(Saved data entries)
•••
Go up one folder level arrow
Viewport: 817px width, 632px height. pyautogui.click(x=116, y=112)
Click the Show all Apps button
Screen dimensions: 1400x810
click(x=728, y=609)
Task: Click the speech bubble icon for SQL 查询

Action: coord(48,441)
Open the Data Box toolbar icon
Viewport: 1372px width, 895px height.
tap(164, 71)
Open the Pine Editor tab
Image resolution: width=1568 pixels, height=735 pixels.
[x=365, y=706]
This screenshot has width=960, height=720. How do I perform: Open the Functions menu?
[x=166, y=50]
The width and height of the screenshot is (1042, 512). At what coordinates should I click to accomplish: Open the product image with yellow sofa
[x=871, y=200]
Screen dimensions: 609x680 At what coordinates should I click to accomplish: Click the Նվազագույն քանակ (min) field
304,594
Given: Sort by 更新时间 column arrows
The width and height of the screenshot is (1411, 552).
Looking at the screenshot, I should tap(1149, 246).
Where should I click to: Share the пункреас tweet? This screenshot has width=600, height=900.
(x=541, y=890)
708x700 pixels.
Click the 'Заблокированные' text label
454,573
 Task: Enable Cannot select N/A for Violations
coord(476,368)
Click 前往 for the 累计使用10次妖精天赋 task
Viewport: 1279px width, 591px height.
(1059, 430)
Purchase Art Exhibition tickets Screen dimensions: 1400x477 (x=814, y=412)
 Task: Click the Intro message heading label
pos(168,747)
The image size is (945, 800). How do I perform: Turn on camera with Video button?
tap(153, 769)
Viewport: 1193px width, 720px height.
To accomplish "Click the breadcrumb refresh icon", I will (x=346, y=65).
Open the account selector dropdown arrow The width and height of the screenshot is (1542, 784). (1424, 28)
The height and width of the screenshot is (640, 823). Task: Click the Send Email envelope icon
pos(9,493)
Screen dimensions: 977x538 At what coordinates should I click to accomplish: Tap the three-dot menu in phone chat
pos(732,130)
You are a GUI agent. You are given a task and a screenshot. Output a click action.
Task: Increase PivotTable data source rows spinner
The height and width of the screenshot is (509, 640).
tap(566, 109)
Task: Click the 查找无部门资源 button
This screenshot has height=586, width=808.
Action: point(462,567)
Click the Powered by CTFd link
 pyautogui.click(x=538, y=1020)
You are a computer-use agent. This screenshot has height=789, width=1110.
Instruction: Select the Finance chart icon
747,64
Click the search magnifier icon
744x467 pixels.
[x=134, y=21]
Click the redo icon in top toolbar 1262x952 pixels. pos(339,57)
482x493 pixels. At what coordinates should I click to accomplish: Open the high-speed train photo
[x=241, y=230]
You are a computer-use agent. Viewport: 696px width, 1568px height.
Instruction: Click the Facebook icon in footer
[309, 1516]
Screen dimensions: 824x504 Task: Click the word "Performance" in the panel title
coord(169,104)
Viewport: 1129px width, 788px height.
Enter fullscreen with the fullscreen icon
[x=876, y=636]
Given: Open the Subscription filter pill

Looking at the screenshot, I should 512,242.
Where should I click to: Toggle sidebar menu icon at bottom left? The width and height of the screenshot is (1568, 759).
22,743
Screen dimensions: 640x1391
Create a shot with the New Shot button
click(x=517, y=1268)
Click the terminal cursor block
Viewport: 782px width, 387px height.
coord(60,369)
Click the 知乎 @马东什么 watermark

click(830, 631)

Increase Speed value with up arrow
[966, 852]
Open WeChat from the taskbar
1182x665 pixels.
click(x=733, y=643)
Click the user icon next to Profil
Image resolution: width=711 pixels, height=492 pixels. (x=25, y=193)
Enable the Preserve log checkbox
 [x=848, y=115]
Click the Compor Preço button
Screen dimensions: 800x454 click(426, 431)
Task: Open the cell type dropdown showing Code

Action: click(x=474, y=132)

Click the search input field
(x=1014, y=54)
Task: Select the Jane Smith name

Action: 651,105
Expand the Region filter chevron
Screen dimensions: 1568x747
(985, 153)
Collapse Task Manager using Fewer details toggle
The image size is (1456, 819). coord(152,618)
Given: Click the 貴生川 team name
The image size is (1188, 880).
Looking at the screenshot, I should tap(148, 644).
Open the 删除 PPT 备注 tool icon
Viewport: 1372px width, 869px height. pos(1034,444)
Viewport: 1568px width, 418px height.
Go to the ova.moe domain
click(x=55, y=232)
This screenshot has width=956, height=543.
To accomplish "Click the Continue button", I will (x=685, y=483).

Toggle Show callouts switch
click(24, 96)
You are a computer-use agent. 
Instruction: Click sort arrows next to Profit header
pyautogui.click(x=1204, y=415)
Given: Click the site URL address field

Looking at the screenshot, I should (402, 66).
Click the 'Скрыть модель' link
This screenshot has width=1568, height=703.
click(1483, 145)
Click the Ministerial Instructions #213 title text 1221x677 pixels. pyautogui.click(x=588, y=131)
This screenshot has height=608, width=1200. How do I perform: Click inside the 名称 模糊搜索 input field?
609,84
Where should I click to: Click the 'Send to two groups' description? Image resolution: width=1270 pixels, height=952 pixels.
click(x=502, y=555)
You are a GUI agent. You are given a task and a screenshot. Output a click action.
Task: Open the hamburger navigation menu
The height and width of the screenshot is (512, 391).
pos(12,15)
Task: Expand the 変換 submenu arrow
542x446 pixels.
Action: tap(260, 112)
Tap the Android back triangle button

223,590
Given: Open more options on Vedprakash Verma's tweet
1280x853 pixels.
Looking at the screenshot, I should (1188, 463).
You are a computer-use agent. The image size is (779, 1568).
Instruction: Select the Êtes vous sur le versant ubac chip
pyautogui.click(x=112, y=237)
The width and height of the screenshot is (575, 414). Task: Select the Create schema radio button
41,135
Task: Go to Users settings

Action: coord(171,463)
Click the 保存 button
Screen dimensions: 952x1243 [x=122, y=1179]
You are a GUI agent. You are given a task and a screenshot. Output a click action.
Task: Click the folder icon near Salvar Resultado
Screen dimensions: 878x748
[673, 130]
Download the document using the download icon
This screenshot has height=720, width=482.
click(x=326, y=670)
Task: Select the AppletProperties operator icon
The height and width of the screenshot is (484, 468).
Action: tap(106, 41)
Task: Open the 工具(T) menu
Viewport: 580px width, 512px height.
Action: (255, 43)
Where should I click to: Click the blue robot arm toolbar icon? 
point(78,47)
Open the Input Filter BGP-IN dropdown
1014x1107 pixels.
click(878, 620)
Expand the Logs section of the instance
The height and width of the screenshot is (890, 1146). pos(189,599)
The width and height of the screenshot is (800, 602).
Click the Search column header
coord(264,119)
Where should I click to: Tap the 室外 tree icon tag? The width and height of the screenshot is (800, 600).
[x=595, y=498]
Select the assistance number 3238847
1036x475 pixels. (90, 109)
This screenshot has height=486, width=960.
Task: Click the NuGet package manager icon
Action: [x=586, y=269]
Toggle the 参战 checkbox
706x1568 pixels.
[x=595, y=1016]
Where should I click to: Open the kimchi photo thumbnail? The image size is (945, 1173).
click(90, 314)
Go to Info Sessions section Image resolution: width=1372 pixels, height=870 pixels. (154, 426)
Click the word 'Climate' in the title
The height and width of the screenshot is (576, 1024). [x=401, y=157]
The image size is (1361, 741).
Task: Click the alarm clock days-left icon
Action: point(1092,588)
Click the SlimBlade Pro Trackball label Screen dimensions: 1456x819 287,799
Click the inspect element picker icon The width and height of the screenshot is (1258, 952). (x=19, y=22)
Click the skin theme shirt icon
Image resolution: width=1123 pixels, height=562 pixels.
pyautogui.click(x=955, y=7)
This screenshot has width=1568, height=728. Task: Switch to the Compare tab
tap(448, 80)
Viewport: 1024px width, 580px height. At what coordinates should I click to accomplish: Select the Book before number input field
•••
WHAT YOU NEED TO DO >> Output the lines above between the one holding "Click the user icon next to Profil" and the one holding "Click the Ministerial", inclusive, with nothing before or after them.

EXERCISE ANSWER >>
Click the user icon next to Profil
Image resolution: width=711 pixels, height=492 pixels. (x=25, y=193)
Enable the Preserve log checkbox
 [x=848, y=115]
Click the Compor Preço button
Screen dimensions: 800x454 click(426, 431)
Task: Open the cell type dropdown showing Code

Action: click(x=474, y=132)

Click the search input field
(x=1014, y=54)
Task: Select the Jane Smith name

Action: 651,105
Expand the Region filter chevron
Screen dimensions: 1568x747
(985, 153)
Collapse Task Manager using Fewer details toggle
The image size is (1456, 819). coord(152,618)
Given: Click the 貴生川 team name
The image size is (1188, 880).
Looking at the screenshot, I should tap(148, 644).
Open the 删除 PPT 备注 tool icon
Viewport: 1372px width, 869px height. pos(1034,444)
Viewport: 1568px width, 418px height.
Go to the ova.moe domain
click(x=55, y=232)
This screenshot has width=956, height=543.
To accomplish "Click the Continue button", I will (x=685, y=483).

Toggle Show callouts switch
click(24, 96)
You are a computer-use agent. 
Instruction: Click sort arrows next to Profit header
pyautogui.click(x=1204, y=415)
Given: Click the site URL address field

Looking at the screenshot, I should (402, 66).
Click the 'Скрыть модель' link
This screenshot has width=1568, height=703.
click(1483, 145)
Click the Ministerial Instructions #213 title text 1221x677 pixels. pyautogui.click(x=588, y=131)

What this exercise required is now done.